REPUBLIKA.CO.ID, JAKARTA -- Forum Indonesia untuk Transparansi Anggaran (Fitra) menilai partai politik (parpol) masih tertutup dan jauh dari transparansi soal anggaran dan keuangan partai. Ketertutupan anggaran parpol ini berpotensi memicu terjadinya gratifikasi di tubuh partai.
Peneliti Politik Anggaran Fitra Gurnadi Ridwan mengatakan informasi laporan keuangan partai politik susah untuk didapatkan. Ini dikarenakan biaya politik yang sangat tinggi menuntut parpol mencari sumber dana dari berbagai pihak. Padahal, kata dia, biaya politik yang tinggi berkonsekuensi mahalnya biaya kontestasi politik nasional-daerah bahkan dalam internal partai sendiri.

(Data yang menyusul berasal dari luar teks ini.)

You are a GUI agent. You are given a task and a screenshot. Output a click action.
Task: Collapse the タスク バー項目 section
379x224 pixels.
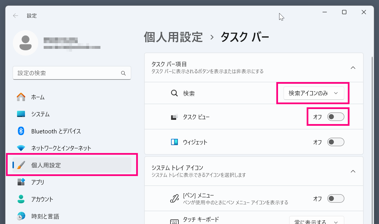[353, 68]
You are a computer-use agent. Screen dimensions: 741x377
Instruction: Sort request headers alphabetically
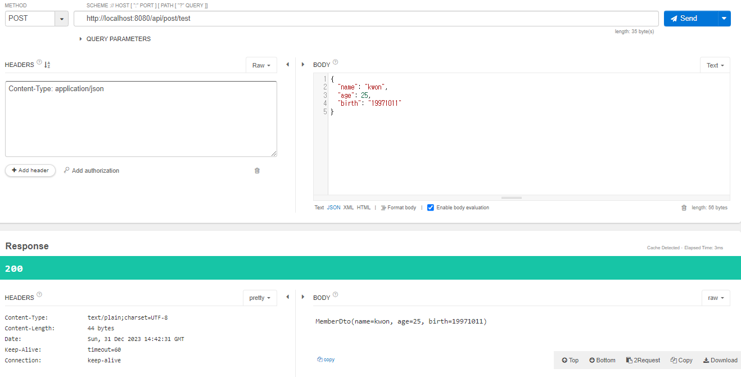(x=47, y=64)
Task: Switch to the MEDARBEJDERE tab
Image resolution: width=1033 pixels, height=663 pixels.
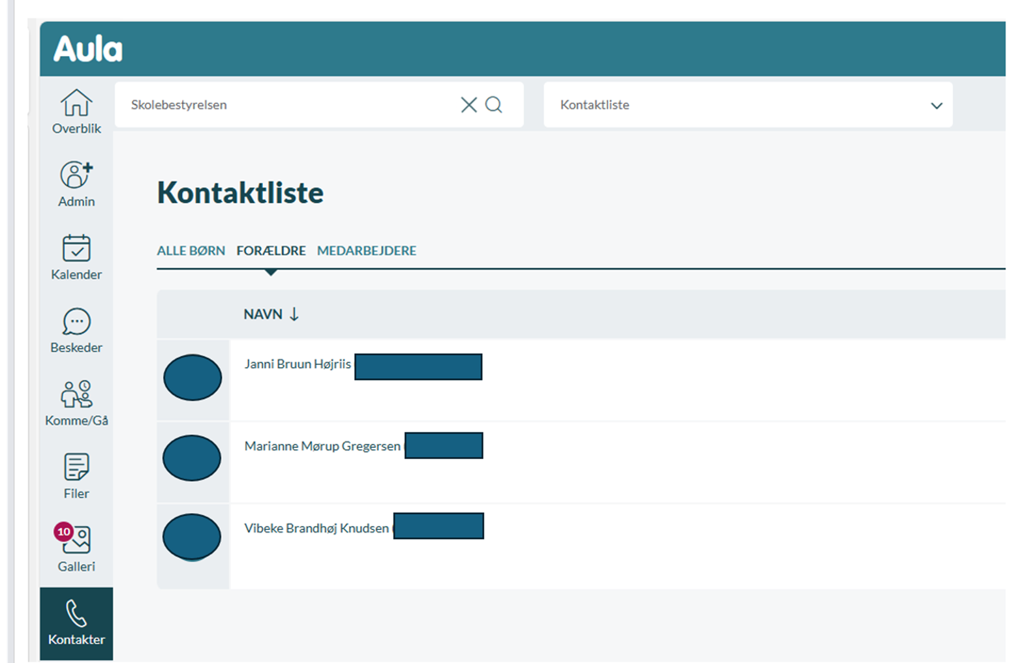Action: (x=366, y=251)
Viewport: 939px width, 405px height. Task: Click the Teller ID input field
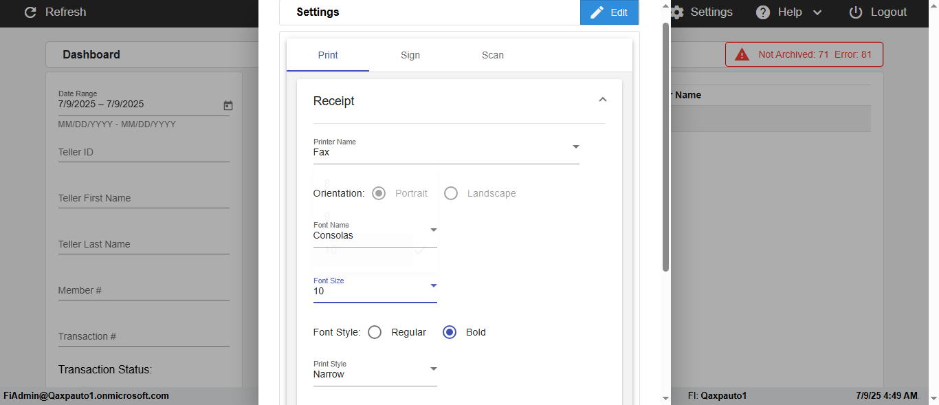tap(143, 152)
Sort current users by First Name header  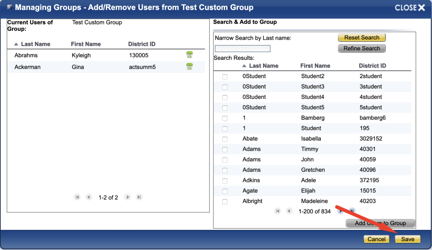[86, 44]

"Kondisi mahalnya biaya politik disinyalir diduga karena partai politik sendiri tidak pernah transparan dan akuntabel dalam pengelolaan laporan keuangan," ujar dia kepada Republika.co.id, Selasa (11/5).
Laporan keuangan dari bantuan APBN atau APBDD, iuran internal atau sumbangan pihak ketiga. Kondisi ini terus dibiarkan sehingga tidak mampu menetaskan politik yang menyejahterakan. Sumbangan mahar Rp 1 miliar oleh calon ketua umum Golkar menjadi salah satu contohnya. Sebelumnya bahkan pada Kongres Demokrat yang akhirnya terbongkar, karena politik uang yang diduga dari hasil korupsi proyek hambalang.
"Padahal tranparansi dan Akuntabilitas adalah kewajiban parpol, yang diatur dalam Undang-Undang Parpol No. 2 tahun 2011," ujar dia. Parpol juga wajib menyampaikan hasil audit penerimaan dan pengeluaran partai politik yang bersumber dari Anggaran Pendapatan Belanja Negara (APBN).
Karena itu Fitra telah berupaya menuntut transparansi dan akuntabilitas keuangan Parpol, ke semua parpol peserta pemilu. Namun faktanya informasi keuangan parpol susah untuk didapat, bahkan parpol masih sangat tertutup dalam hal ini.